Flower and the STG

From Comments of DGR: 02.27.2009
Your comments on Flower are pretty interesting, John, in light of the podcast I heard right before this week’s episode. I was listening to a recent episode of The Geekbox in which Ryan Scott was discussing R-Type Dimensions. His take on the game was essentially this:
“It’s good, it’s really hard… Thank God they put in Infinite Mode because it’s too hard for me to get through otherwise. But the game’s really short– I mean, you can blow through it in 45 minutes.”
While this is technically true, as shmup fans, we get a [i]lot[/i] more out of the R-Type experience than this guy did. Perhaps the same is true for Flower. Obviously, you can’t directly compare Flower with a shmup– DJ Incompetent is likely to vomit upon reading this, in fact– but for many folks, the experience that they get from playing through Flower is good enough that the length isn’t a concern.
- M.C.
I hear what you’re saying. Flower is a “flight-ish” game for certain, reminding me almost of Nights.
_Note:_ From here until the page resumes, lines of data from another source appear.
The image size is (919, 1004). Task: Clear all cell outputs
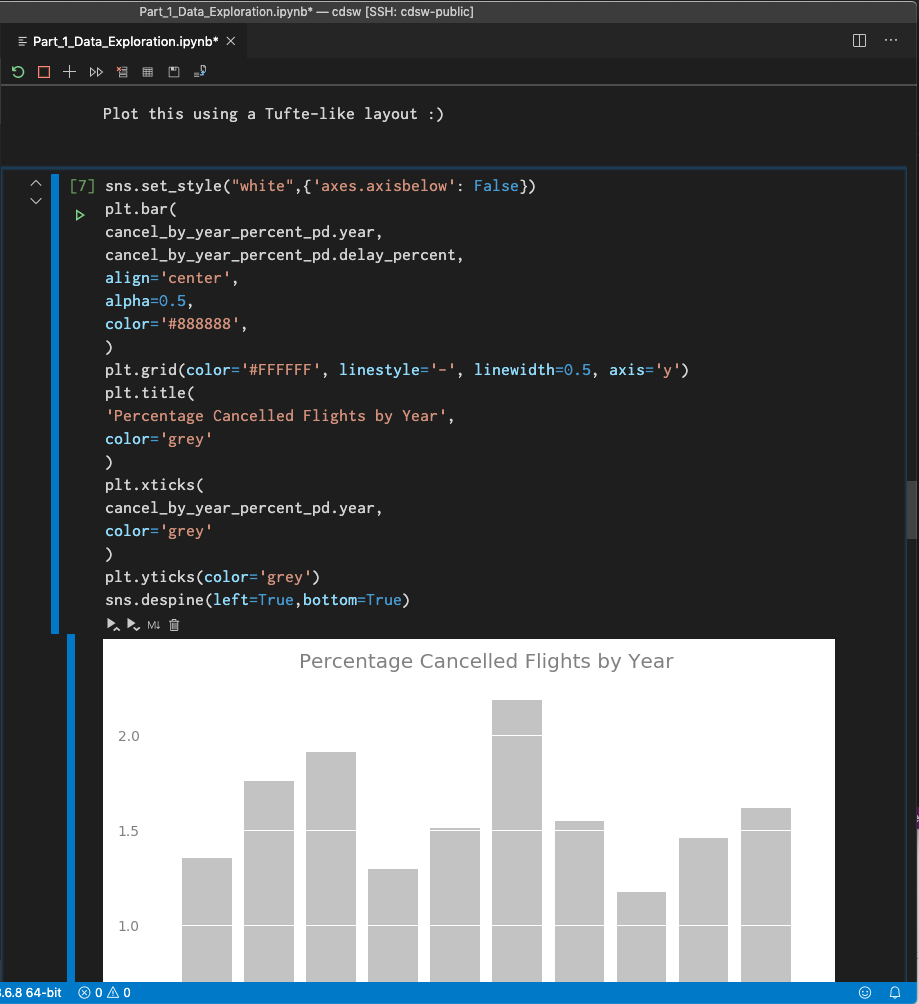tap(121, 71)
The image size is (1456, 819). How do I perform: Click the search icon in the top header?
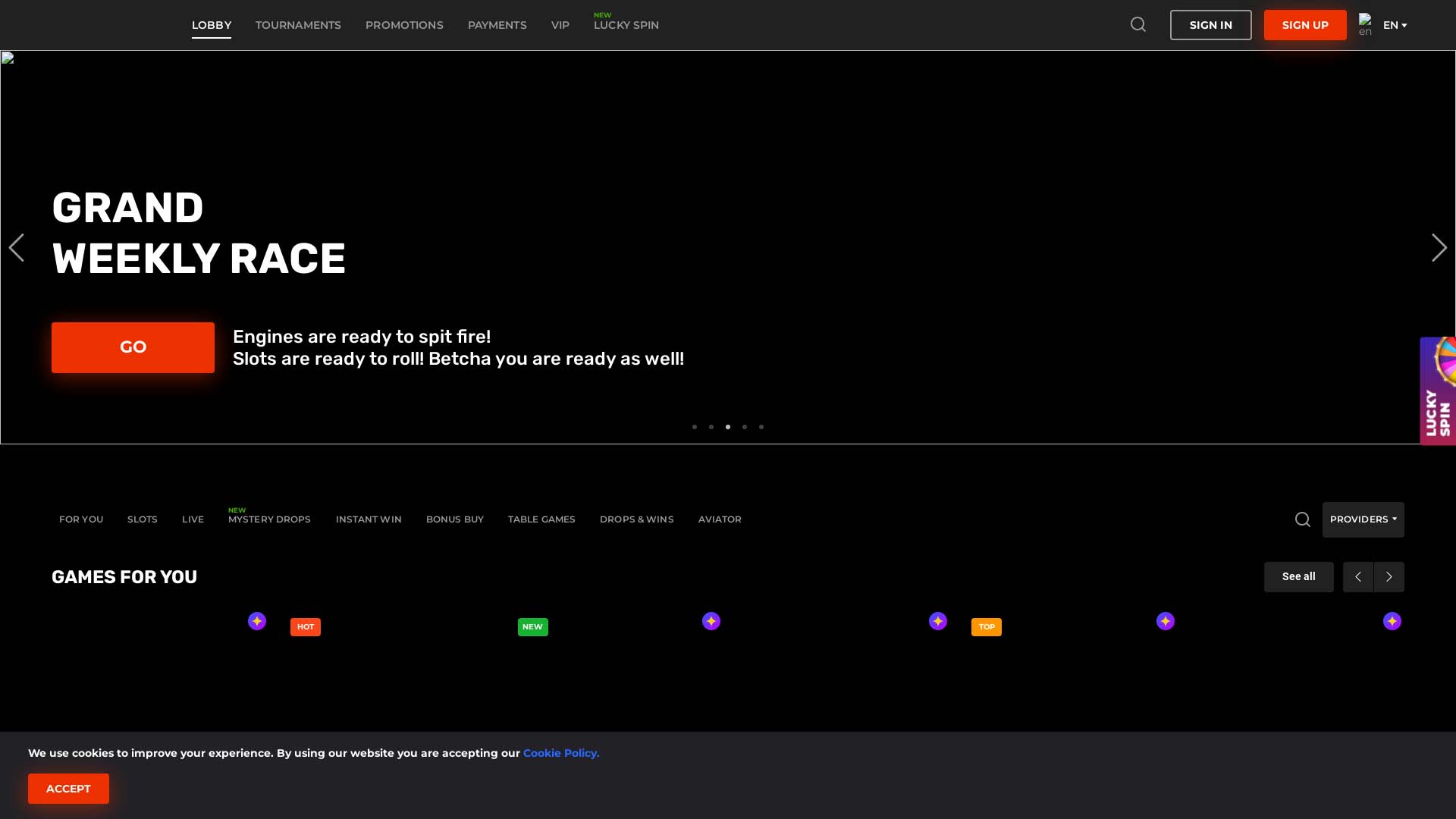pos(1138,24)
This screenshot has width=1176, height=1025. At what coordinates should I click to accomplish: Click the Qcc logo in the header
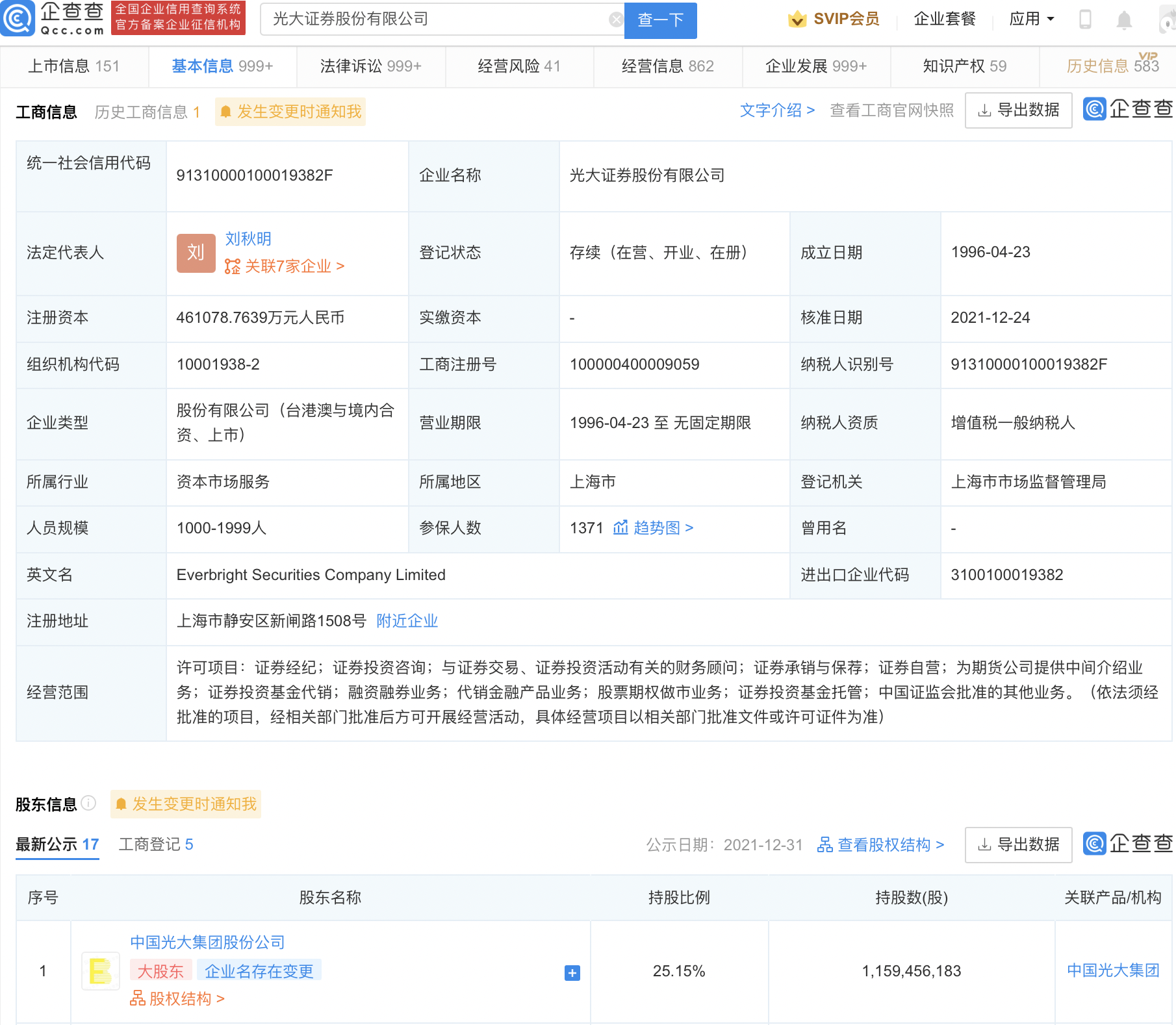pos(53,18)
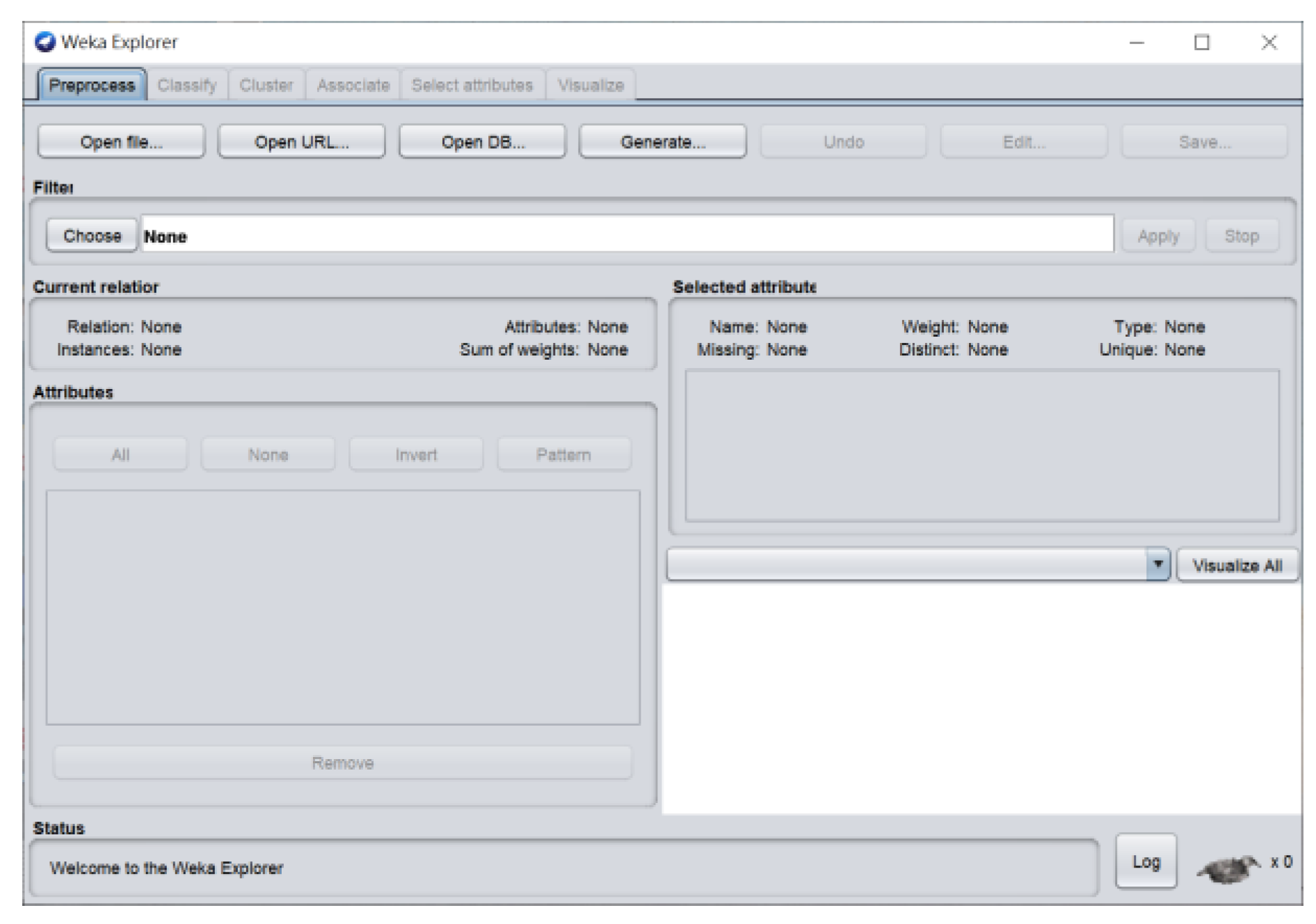Maximize the Weka Explorer window
The image size is (1316, 924).
point(1201,42)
I have no problem with short games. Hell, I wish a lot of games were much shorter than they are. I just don’t have time for it anymore. But it wasn’t just the length of Flower that gave me pause. It was just the feeling of, “They could have done so much more with this” that I had when it was done. But like I said, I sort of go back and forth with it. The experience I had playing it was mostly great and often unlike any other game I’ve played. That itself is worth the price. But when I finished it I just had this sort of unfulfilled feeling.
- John
As far as I’m concerned, short games are fine, but I put a lot of value in games that offer options and alternate ways to play through the content. That is what earns the timeless replayable triple-A award for me. Did you know one of the bigger complaints expert players have on Gradius V is that it’s too long? This game clocks in at about an hour, but the ideal time STG players (myself included) want to spend on a one-credit session is roughly 30-something minutes. This is a large complaint for many Compile games as well (Aleste series, Zanac series, etc.), being long stages are a fault and not a feature, especially when they have dead zones of no on-screen enemies for several seconds. An ideal way to maximize content of a single shmup title is to have several different ‘courses’ of 5 stages instead of one massive 8-stage trek. Developers have not thought to include this option besides the compilation multi-game packages. Raycrisis explored this by allowing users to plot a course of five stages out of a selectable eight.
But what’s the issue here with the semi-controversial Flower and FlOw?
They’re great stand-alone games, but players complain not enough is done with it.